**What the task asks**
All that is needed is the listing, given back exactly.

--- START ---

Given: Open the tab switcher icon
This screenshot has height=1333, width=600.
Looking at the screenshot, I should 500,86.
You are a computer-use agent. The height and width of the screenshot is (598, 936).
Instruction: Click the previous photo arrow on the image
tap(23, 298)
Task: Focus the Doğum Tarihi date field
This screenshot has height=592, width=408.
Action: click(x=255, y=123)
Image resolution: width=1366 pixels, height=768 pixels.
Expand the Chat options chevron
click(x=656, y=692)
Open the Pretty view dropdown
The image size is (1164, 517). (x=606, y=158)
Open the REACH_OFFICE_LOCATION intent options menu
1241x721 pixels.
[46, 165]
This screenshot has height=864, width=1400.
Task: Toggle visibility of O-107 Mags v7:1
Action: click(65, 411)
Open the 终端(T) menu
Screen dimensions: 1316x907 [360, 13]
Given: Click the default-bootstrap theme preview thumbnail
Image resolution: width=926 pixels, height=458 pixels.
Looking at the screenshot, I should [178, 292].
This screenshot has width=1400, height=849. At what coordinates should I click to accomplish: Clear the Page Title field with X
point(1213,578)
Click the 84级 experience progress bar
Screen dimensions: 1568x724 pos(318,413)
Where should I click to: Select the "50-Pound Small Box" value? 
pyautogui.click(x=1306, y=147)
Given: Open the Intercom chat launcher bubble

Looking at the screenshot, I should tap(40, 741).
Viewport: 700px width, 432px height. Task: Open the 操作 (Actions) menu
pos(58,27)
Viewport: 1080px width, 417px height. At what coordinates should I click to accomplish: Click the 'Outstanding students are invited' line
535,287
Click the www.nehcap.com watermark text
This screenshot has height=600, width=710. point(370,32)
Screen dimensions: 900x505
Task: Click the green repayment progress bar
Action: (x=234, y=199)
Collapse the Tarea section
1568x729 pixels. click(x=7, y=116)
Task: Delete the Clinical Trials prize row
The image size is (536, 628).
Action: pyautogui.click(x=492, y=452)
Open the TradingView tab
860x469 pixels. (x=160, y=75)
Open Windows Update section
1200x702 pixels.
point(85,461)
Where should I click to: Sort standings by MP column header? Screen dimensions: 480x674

--- END ---

**Answer to this exercise**
Given: Open the tab switcher icon
This screenshot has height=1333, width=600.
Looking at the screenshot, I should 500,86.
You are a computer-use agent. The height and width of the screenshot is (598, 936).
Instruction: Click the previous photo arrow on the image
tap(23, 298)
Task: Focus the Doğum Tarihi date field
This screenshot has height=592, width=408.
Action: click(x=255, y=123)
Image resolution: width=1366 pixels, height=768 pixels.
Expand the Chat options chevron
click(x=656, y=692)
Open the Pretty view dropdown
The image size is (1164, 517). (x=606, y=158)
Open the REACH_OFFICE_LOCATION intent options menu
1241x721 pixels.
[46, 165]
This screenshot has height=864, width=1400.
Task: Toggle visibility of O-107 Mags v7:1
Action: click(65, 411)
Open the 终端(T) menu
Screen dimensions: 1316x907 [360, 13]
Given: Click the default-bootstrap theme preview thumbnail
Image resolution: width=926 pixels, height=458 pixels.
Looking at the screenshot, I should [178, 292].
This screenshot has width=1400, height=849. At what coordinates should I click to accomplish: Clear the Page Title field with X
point(1213,578)
Click the 84级 experience progress bar
Screen dimensions: 1568x724 pos(318,413)
Where should I click to: Select the "50-Pound Small Box" value? 
pyautogui.click(x=1306, y=147)
Given: Open the Intercom chat launcher bubble

Looking at the screenshot, I should tap(40, 741).
Viewport: 700px width, 432px height. Task: Open the 操作 (Actions) menu
pos(58,27)
Viewport: 1080px width, 417px height. At what coordinates should I click to accomplish: Click the 'Outstanding students are invited' line
535,287
Click the www.nehcap.com watermark text
This screenshot has height=600, width=710. point(370,32)
Screen dimensions: 900x505
Task: Click the green repayment progress bar
Action: (x=234, y=199)
Collapse the Tarea section
1568x729 pixels. click(x=7, y=116)
Task: Delete the Clinical Trials prize row
The image size is (536, 628).
Action: pyautogui.click(x=492, y=452)
Open the TradingView tab
860x469 pixels. (x=160, y=75)
Open Windows Update section
1200x702 pixels.
point(85,461)
Where should I click to: Sort standings by MP column header? Screen dimensions: 480x674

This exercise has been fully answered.